Abstract
Alzheimer’s Disease (AD) is the main cause for age-related dementia. Many machine learning methods have been proposed to identify important genetic bases which are associated to phenotypes indicating the progress of AD. However, the biological knowledge is seldom considered in spite of the success of previous research. Built upon neuroimaging high-throughput phenotyping techniques, a biological knowledge guided deep network is proposed in this paper, to study the genotype-phenotype associations. We organized the Single Nucleotide Polymorphisms (SNPs) according to linkage disequilibrium (LD) blocks, and designed a group 1-D convolutional layer assembling both local and global convolution operations, to process the structural features. The entire neural network is a cascade of group 1-D convolutional layer, 2-D sliding convolutional layer and a multi-layer perceptron. The experimental results on the Alzheimer’s Disease Neuroimaging Initiative (ADNI) data show that the proposed method outperforms related methods. A set of biologically meaningful LD groups is also identified for phenotype discovery, which is potentially helpful for disease diagnosis and drug design.

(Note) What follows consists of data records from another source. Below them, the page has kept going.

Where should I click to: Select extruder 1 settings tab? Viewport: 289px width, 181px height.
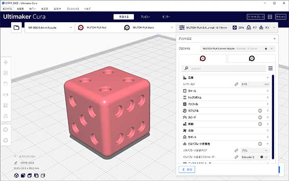[203, 59]
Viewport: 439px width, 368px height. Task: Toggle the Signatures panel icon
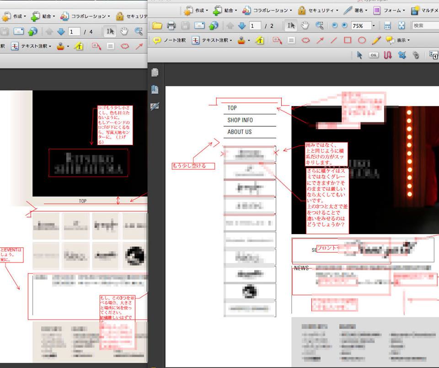(x=155, y=106)
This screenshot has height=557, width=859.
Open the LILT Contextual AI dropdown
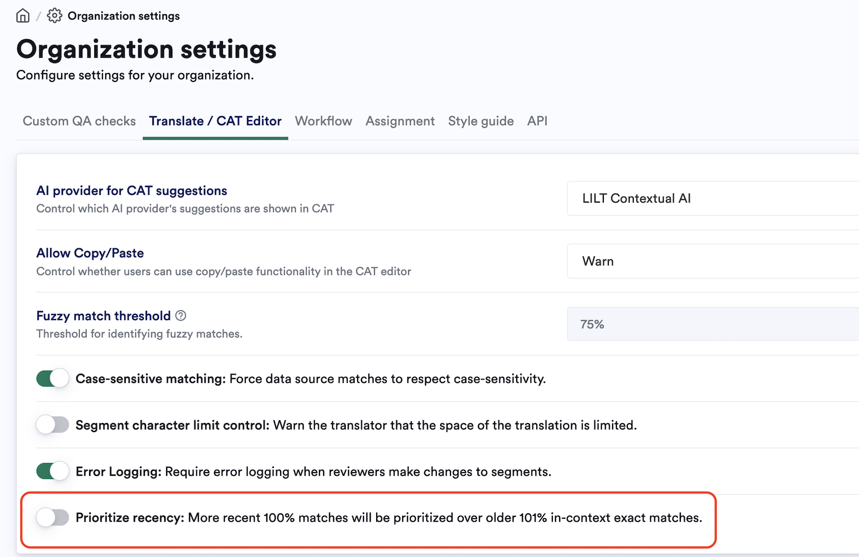click(x=713, y=198)
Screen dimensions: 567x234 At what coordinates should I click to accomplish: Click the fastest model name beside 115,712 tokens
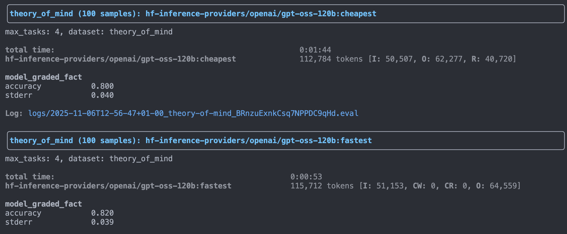click(118, 186)
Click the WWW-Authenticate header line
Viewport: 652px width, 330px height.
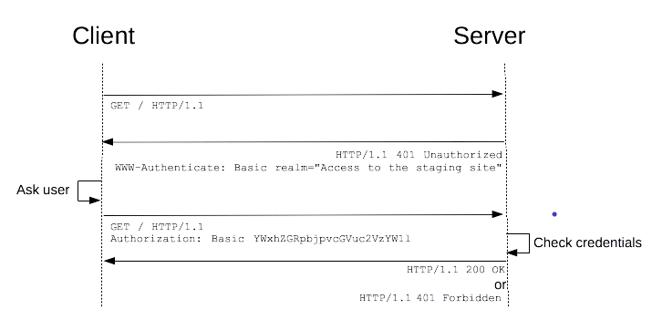(x=308, y=168)
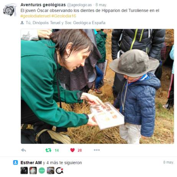
Task: Open the three-dots more options menu
Action: click(x=97, y=150)
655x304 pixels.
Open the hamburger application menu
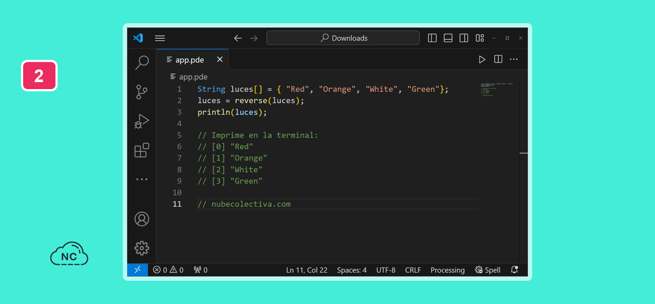pos(160,38)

This study was partially supported by U.S. NSF IIS 1836945, IIS 1836938, DBI 1836866, IIS 1845666, IIS 1852606, IIS 1838627, IIS 1837956, and NIH AG049371. NIH AG056782.

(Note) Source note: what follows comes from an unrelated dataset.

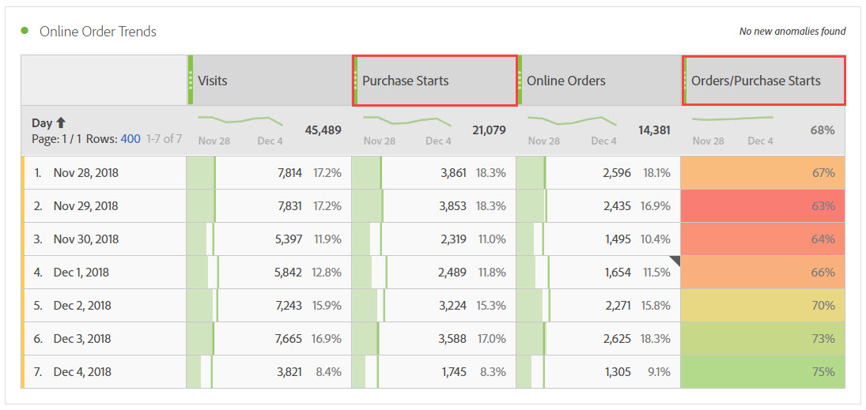Click the red 63% conversion cell
This screenshot has width=866, height=410.
point(762,206)
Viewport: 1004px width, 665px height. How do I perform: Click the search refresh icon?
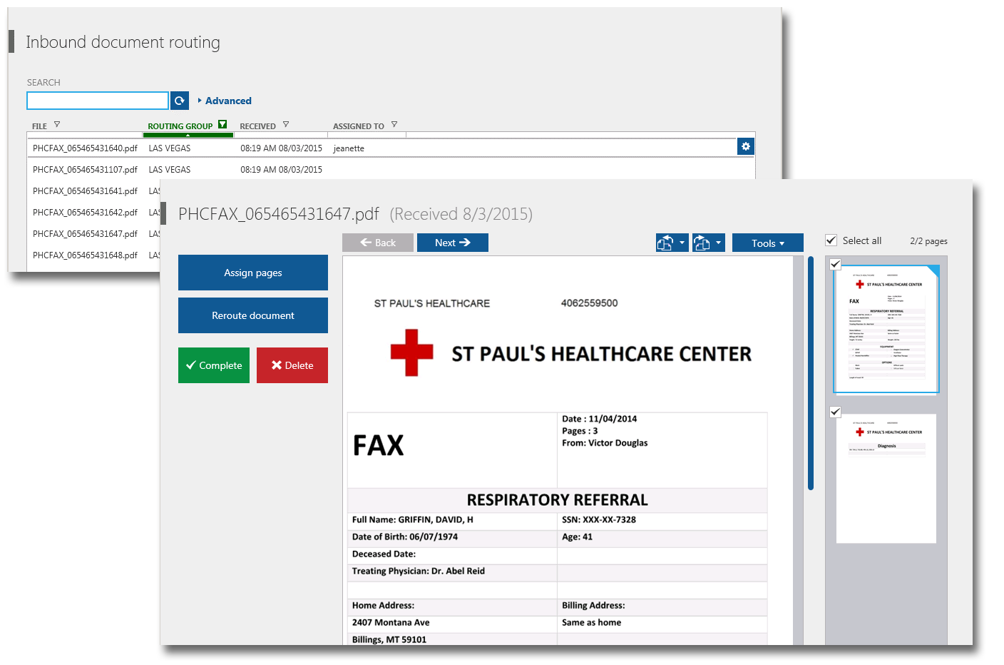(179, 100)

You have full access to this open access chapter, Download conference paper PDF
Similar content being viewed by others
1 Introduction
Alzheimer’s disease (AD) is a chronic neuro-degenerative disease. It is the 5th leading cause of death for those aged 65 or older [2] in the United States, and 5.5 million people have Alzheimer’s dementia by estimation. In 2017, total payments are estimated at \(\$259\) billions for all individuals with dementia.
Based on neuroimaging and genetics techniques, computational methods [4, 14] have been shown as powerful tools for understanding and assistant diagnosis on AD. As a result, many SNPs identified as risk factors for AD are listed by the AlzGene database (www.alzgene.org). Among these, early efforts attempting on discovering the phenotype-genotype association mainly exploit linear regression models. Classical methods [1, 10] apply individual regression at all time points, ignoring potential progressive variations of brain phenotypes. Based on linear models, sparse learning [14, 21] is demonstrated to be highly effective. The Schatten p-norm is used to identify the interrelation structures existing in the low-rank subspace [16], with the idea further developed by capped trace norm [5]. Regularized modal regression model [15] is found to be robust to outliers, heavy-tailed noise, and skewed noise. Clustering analysis [6], particularly auto-learning based methods [17] to extract group structures can further help uncover the interrelations for multi-task regression.
However, the aforementioned methods are driven mainly by machine learning principles. Given the complex relation of significant SNP loci identification, an emerging interest is to integrate advanced models and biological priors simultaneously for the phenotype-genotype prediction task. In this paper, we propose a biological knowledge guided convolution neural network (CNN) benefiting from both principles of sparse learning and non-linearity, to address the genotype-phenotype prediction problem. SNPs are structural features equipped with biological priors, and in this paper, we group SNPs according to the Linkage Disequilibrium (LD) blocks, which refers to alleles that do not occur randomly with respect to each other in two or more loci. Based on LD blocks, we develop a group 1-D convolutional layer. Our design modifies naive convolutional layer by applying both group and global convolution, capable of handling structural features as well as utilizing the sparsity of SNP-LD patterns. The entire structure is composed of a cascade of the novel group 1-D convolutional layer, 2-D sliding convolutional layer, and multi-layer perceptron. The experiments verify the impression that sparse learning, group structure, and non-linearity indeed provide improvements, and the proposed method outperforms the related baselines. Also, some interesting LD blocks are identified as important biomarkers for predicting phenotypes.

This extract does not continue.